Gently isolate the nerve and the neuroma with fine instruments. Using a commercial nerve cutting preparation set or a sharp scaffold, mobilize the nerve and transect the neuroma up to the healthy NeuroFasicals. Now, with straight micro scissors, perform longitudinal intradural dissections from the distal end of the nerve for approximately two to three centimeters.
Prepare the NeuroFasicals depending on the amputation level and the size of the nerve. After identifying a healthy native donor muscle, make a skin incision over the muscle, and use dissecting scissors to dissect the muscle graft along the main axis of the muscle fibers. Gently excise adipose tissue, and the muscle fascia from the muscle graft.
Keep the harvested muscle in a moist gauze, soaked in a sterile 0.9%sodium chloride solution until use. Expose the nerve previously isolated, and divide it into fasicals. Position the fasical on the muscle graft, ensuring the distal stump is in the central or proximal third of the graft, and parallel to the muscle fibers.

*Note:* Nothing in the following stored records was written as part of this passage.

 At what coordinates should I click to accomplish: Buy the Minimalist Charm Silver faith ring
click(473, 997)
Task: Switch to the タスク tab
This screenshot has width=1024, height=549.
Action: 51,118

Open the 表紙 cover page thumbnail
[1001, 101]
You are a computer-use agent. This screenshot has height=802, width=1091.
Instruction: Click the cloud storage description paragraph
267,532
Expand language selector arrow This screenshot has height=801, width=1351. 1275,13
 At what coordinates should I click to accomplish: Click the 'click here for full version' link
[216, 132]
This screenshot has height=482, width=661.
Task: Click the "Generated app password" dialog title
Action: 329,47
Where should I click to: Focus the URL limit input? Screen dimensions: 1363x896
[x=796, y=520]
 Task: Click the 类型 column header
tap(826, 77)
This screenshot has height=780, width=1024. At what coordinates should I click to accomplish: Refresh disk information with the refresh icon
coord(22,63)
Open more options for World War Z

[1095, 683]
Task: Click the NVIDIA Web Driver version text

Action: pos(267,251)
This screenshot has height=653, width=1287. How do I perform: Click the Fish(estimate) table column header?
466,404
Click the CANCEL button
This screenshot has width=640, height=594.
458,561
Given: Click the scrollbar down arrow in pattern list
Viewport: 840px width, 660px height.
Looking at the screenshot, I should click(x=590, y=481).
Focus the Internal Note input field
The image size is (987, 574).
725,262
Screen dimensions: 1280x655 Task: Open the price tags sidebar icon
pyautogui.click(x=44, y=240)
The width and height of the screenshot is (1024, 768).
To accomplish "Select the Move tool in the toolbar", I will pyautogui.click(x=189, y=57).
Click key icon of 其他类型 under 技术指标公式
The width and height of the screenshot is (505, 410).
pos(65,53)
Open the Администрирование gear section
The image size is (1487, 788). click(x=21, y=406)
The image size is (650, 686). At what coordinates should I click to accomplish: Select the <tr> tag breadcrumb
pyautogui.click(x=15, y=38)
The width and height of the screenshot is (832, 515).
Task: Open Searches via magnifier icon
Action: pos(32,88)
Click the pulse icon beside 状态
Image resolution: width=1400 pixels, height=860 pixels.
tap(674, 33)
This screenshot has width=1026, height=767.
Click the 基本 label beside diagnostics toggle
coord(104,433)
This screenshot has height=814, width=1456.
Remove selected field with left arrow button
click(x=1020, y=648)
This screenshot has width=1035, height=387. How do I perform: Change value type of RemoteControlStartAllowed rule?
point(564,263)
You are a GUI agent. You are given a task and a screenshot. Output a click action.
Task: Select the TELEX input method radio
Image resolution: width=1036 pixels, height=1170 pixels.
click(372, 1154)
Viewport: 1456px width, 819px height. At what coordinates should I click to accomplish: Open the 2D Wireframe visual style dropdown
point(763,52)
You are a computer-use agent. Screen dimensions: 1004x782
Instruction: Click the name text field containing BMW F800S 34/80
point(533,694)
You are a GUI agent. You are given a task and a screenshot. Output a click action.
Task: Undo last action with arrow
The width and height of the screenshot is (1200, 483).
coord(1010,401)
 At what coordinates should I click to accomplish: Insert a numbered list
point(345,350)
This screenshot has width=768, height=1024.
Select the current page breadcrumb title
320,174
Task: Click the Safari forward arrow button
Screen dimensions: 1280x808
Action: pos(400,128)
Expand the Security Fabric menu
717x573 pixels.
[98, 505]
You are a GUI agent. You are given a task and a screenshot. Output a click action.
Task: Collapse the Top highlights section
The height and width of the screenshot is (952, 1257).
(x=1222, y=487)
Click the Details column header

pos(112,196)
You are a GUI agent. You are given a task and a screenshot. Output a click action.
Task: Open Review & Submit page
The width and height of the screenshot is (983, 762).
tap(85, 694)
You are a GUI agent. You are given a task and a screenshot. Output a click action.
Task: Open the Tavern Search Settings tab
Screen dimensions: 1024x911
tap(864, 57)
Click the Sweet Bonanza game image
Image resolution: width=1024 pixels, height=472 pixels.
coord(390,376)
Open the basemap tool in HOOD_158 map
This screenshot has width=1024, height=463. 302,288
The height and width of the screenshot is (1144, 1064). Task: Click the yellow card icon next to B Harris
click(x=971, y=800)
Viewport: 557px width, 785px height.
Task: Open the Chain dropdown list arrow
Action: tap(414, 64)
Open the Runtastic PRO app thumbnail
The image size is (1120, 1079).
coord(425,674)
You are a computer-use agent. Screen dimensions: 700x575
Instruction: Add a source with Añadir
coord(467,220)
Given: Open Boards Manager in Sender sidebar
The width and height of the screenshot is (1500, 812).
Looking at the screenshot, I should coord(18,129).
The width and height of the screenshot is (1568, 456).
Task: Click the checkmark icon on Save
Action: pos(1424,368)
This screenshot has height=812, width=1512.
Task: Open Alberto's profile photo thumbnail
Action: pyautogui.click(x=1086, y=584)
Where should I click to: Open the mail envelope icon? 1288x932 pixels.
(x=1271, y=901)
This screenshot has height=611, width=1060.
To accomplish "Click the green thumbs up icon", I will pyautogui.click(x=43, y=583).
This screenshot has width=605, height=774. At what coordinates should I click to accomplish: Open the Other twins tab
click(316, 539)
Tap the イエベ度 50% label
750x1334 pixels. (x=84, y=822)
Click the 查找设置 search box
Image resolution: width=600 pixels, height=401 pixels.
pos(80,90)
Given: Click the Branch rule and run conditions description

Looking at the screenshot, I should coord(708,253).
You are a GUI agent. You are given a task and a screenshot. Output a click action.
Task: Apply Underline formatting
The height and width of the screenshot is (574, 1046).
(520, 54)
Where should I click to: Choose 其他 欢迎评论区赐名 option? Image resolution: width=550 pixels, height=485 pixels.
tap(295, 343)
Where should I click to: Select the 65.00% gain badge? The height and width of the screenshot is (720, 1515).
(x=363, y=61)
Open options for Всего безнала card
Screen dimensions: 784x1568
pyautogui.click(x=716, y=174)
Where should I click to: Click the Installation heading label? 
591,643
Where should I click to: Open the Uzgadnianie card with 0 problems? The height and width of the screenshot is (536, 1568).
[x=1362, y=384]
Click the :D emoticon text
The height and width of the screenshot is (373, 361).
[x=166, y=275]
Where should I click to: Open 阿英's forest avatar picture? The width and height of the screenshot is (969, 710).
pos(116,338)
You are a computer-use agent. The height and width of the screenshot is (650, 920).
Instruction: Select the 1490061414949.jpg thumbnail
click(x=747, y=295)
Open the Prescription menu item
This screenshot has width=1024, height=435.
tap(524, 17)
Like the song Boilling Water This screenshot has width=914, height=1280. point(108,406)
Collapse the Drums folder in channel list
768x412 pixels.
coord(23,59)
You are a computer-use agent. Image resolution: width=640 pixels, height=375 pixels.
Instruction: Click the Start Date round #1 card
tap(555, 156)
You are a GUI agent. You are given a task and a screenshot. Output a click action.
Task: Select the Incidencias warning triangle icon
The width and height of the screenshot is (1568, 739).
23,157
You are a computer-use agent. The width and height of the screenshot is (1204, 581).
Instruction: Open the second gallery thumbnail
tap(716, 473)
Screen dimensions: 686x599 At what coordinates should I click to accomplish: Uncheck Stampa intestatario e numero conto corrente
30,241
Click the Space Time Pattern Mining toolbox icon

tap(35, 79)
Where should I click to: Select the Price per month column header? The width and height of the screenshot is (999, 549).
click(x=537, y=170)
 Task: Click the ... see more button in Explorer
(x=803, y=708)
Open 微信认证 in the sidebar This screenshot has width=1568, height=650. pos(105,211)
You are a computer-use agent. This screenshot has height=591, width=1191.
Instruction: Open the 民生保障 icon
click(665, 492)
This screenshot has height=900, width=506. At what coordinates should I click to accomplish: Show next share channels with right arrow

Using six zero non-resorbable monofilament sutures, secure the nerve stump in the center of the longitudinal axis of the muscle graft. Place an additional stitch at the proximal edge of the muscle graft. Fold the muscle graft around the fasical, and secure it with a six zero interrupted, or continuous non-resorbable monofilament suture.
Similarly, suture the other muscle grafts around the nerve. Perform blunt dissection in the residual limb to provide a protected area where each RPNI can lie comfortably and out of the weightbearing surfaces of the lip. Then, offset the location of each RPNI in series.
Finally, close the surgical wounds in layers.